Start of Data extracts
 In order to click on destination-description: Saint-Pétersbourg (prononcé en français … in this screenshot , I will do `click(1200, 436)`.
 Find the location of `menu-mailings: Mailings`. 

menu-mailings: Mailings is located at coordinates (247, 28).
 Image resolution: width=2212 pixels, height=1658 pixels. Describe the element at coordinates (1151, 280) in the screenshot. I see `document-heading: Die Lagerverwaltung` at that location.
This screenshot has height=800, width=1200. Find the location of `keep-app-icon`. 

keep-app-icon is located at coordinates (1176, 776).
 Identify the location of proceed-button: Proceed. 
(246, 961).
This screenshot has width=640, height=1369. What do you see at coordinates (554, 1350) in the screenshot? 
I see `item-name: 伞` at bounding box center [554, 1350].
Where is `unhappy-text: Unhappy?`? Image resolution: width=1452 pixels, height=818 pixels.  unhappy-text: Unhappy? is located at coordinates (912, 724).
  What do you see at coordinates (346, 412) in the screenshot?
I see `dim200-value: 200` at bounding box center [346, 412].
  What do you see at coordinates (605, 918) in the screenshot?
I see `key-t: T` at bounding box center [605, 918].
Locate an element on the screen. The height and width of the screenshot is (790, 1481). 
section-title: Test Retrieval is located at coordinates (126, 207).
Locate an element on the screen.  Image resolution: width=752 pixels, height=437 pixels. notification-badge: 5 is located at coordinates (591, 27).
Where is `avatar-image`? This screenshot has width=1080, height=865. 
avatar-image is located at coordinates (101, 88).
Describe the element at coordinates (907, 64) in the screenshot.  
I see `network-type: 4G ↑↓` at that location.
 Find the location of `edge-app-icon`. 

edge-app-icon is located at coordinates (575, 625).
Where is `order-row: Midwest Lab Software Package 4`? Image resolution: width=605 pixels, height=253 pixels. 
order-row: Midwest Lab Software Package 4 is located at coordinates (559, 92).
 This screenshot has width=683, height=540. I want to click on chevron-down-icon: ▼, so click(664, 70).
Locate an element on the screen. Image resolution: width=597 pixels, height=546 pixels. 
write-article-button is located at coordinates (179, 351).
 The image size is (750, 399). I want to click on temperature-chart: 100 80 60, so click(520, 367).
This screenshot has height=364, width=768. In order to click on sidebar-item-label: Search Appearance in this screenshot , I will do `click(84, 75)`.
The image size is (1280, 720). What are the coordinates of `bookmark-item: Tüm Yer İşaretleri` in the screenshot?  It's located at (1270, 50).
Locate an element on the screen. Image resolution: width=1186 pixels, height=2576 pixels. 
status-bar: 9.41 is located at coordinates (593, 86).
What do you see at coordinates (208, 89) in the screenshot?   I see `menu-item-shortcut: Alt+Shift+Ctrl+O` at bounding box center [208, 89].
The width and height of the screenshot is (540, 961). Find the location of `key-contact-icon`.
End of Data extracts
__Assignment__:
Please return every line of the records above that contains the word "Where".

__Exercise response__:
Where is `unhappy-text: Unhappy?`? Image resolution: width=1452 pixels, height=818 pixels.  unhappy-text: Unhappy? is located at coordinates (912, 724).
Where is `avatar-image`? This screenshot has width=1080, height=865. 
Where is `order-row: Midwest Lab Software Package 4`? Image resolution: width=605 pixels, height=253 pixels. 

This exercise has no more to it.